Miles's attention sharpened as a little jumpscout winked into existence at the throat of the wormhole. On the tactics display it was a pink point of light in a slowly moving whirlpool of darkness. On a telescreen, it was a slim ship against fixed and distant stars. From its own wired-in pilot's point of view, it was some strange extension of his own body. In yet another vid display, it was a collection of telemetry readouts, numerology, some Platonic ideal.
What is truth? All. None.
 

"Sharkbait One reporting to Fleet One," the pilot's voice came over Tung's console. "You have ten minutes' clearance. Stand by for tight-beam burst."

Tung spoke into his comm. "Fleet commence jump, tight by the numbers."

The first Dendarii ship waiting by the wormhole jockeyed into place, glowed brightly in the tac display (though it appeared to do nothing in the televid), and vanished. A second ship followed in thirty seconds, pushing the safety limit of time margins between jumps. Two ships trying to rematerialize in the same place at the same time would result in no ships and a very large explosion.
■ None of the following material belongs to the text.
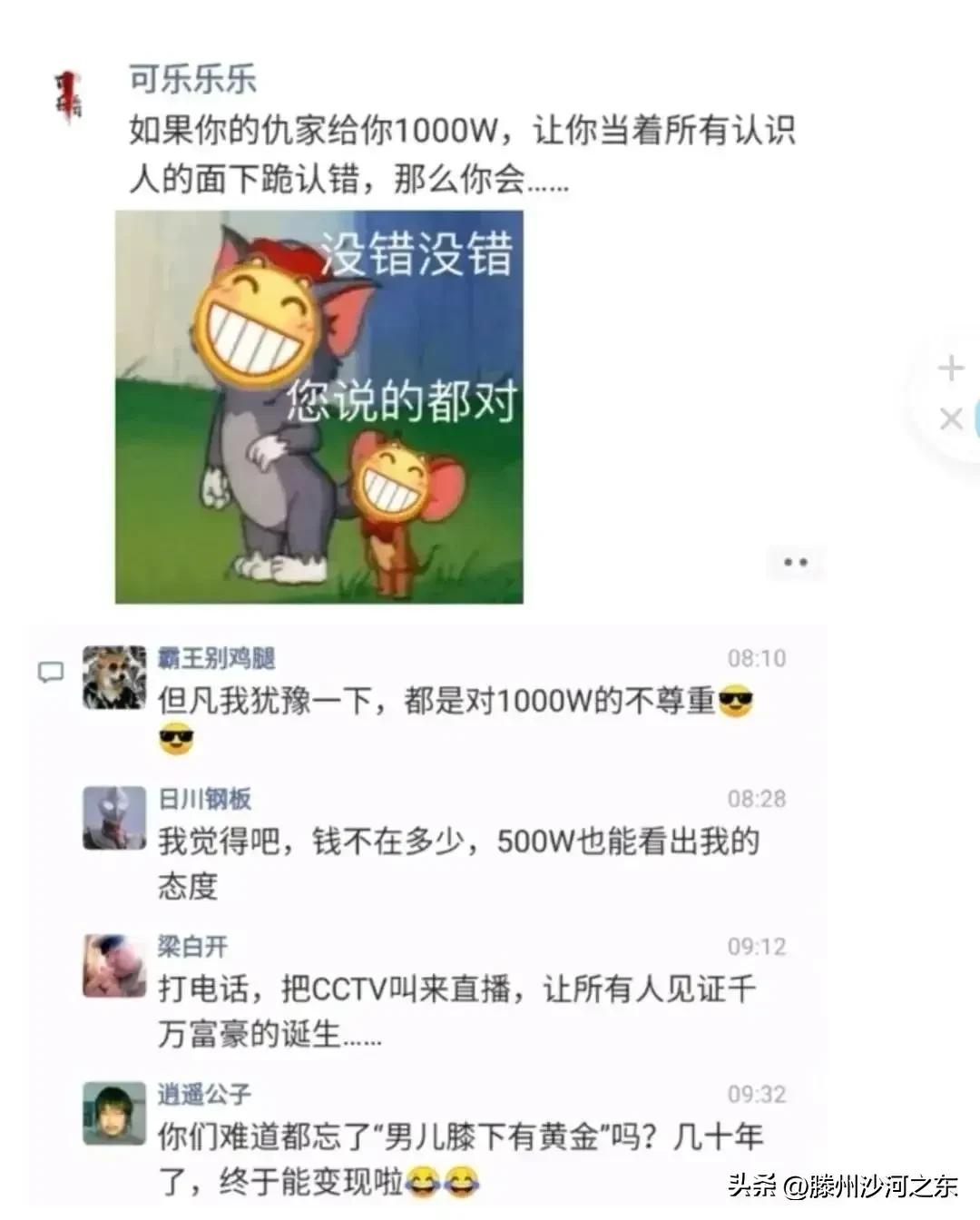
Task: Tap the 08:10 comment timestamp
Action: pos(757,658)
As the Sharkbait's tightbeam telemetry was digested by the tac comp, the image rotated so that the dark vortex representing (but in no way picturing) the wormhole was suddenly mirrored by an exit vortex. Beyond that exit vortex an array of dots and specks and lines represented ships in flight, maneuvering, firing, fleeing; the hardened Homeside battle station of the Vervani, twin to the Hub-side station where Miles had left Gregor; the Cetagandan attackers. A view of their destination at last. All lies, of course, it was minutes out of date.

"Yech," Tung commented. "What a mess. Here we go . . ."
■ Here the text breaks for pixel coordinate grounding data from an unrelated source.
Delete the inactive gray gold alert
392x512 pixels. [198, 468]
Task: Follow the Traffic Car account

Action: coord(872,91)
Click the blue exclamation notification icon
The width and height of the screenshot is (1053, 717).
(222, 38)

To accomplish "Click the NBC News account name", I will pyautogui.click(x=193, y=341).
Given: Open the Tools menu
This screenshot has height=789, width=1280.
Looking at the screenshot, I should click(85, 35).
The jump klaxon sounded. It was the
Triumph's
turn. Miles gripped the back of Tung's chair, though intellectually he knew the feeling of motion was illusory. A whirl of dreams seemed to cloud his mind, for a moment, for an hour; it was unmeasurable. The wrench in his stomach and the godawful wave of nausea that followed were anything but dreamlike. Jump over. A moment of silence throughout the room, as others struggled to overcome their disorientation. Then the murmur picked up where it had left off.
Welcome to Vervain. Take a wormhole jump to hell.
 

The tac display spun and shifted, shunting in new data, recentering its little universe. Their wormhole was presently guarded by its beleaguered Station and a thin and battered string of Vervani Navy and Vervani-commanded Ranger ships. The Cetagandans had hit it once already, been driven off, and now hovered out of range awaiting reinforcements for the next strike. Cetagandan re-supply was streaming across the Vervain system from the other wormhole.
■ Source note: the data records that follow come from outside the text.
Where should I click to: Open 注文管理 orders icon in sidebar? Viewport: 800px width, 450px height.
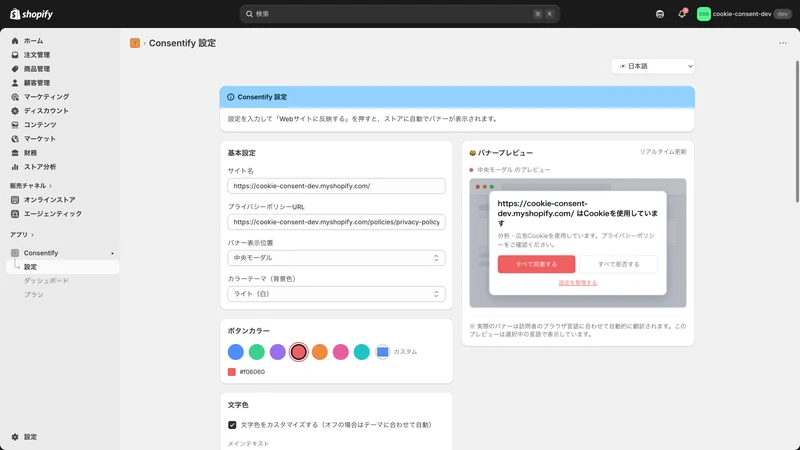(x=15, y=55)
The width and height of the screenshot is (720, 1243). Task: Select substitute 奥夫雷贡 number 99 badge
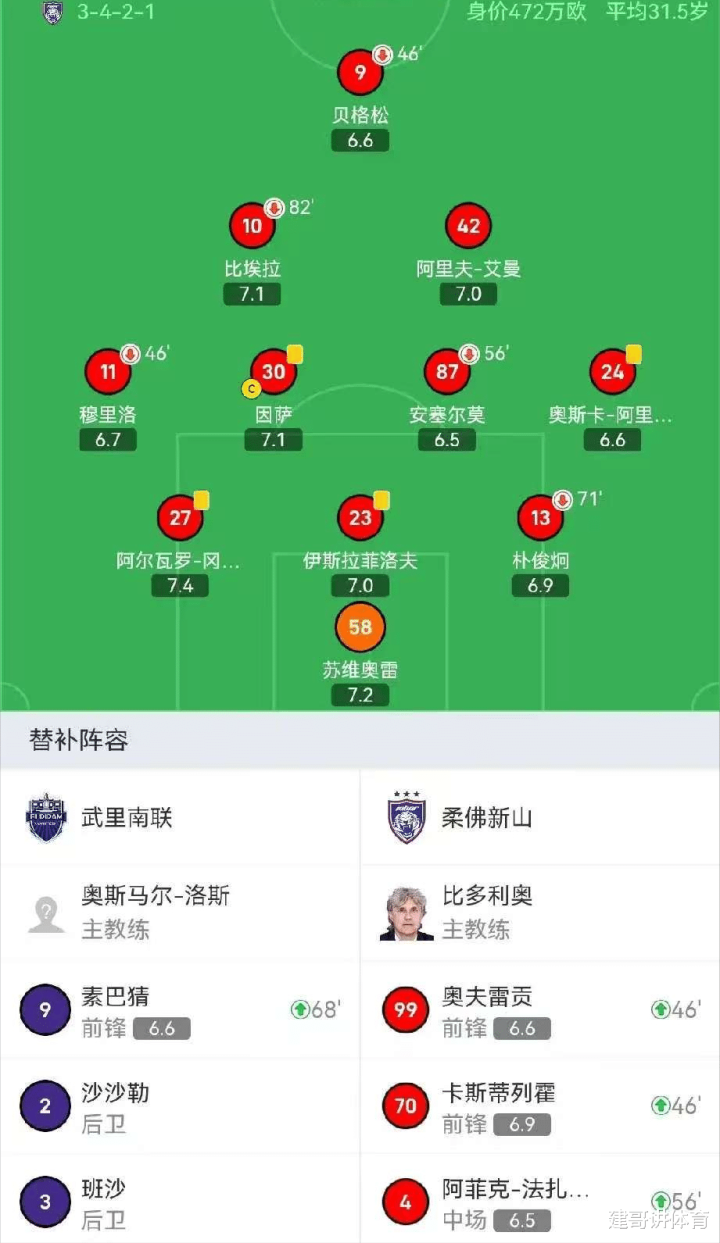[x=406, y=1010]
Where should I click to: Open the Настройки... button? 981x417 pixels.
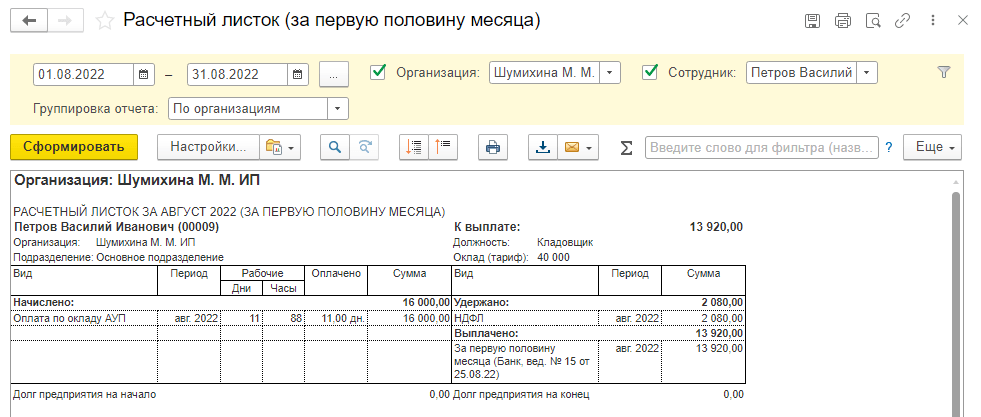click(208, 147)
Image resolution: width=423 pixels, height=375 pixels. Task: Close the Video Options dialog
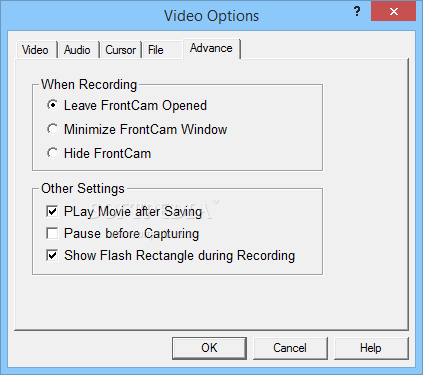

The other wormhole had fallen fast, the only way to fly from the attacker's viewpoint. Even with complete surprise on the Cetagandans' side for their massive first strike, the Vervani might have stopped them had not three Ranger ships apparently misunderstood their orders and broken off when they should have counterattacked. But the Cetagandans had secured their bridgehead and begun to pour through.

The second wormhole, Miles's wormhole, had been better equipped for defense—until the panicked Vervani had pulled everything that could be spared back to guard the high orbitals of the homeworld. Miles could scarcely blame them; it was a hard strategic choice either way. But now the Cetagandans boiled across the system practically unimpeded, hopscotching the heavily guarded planet, in a bold attempt to take the Hegen wormhole, if not by surprise, at least at speed.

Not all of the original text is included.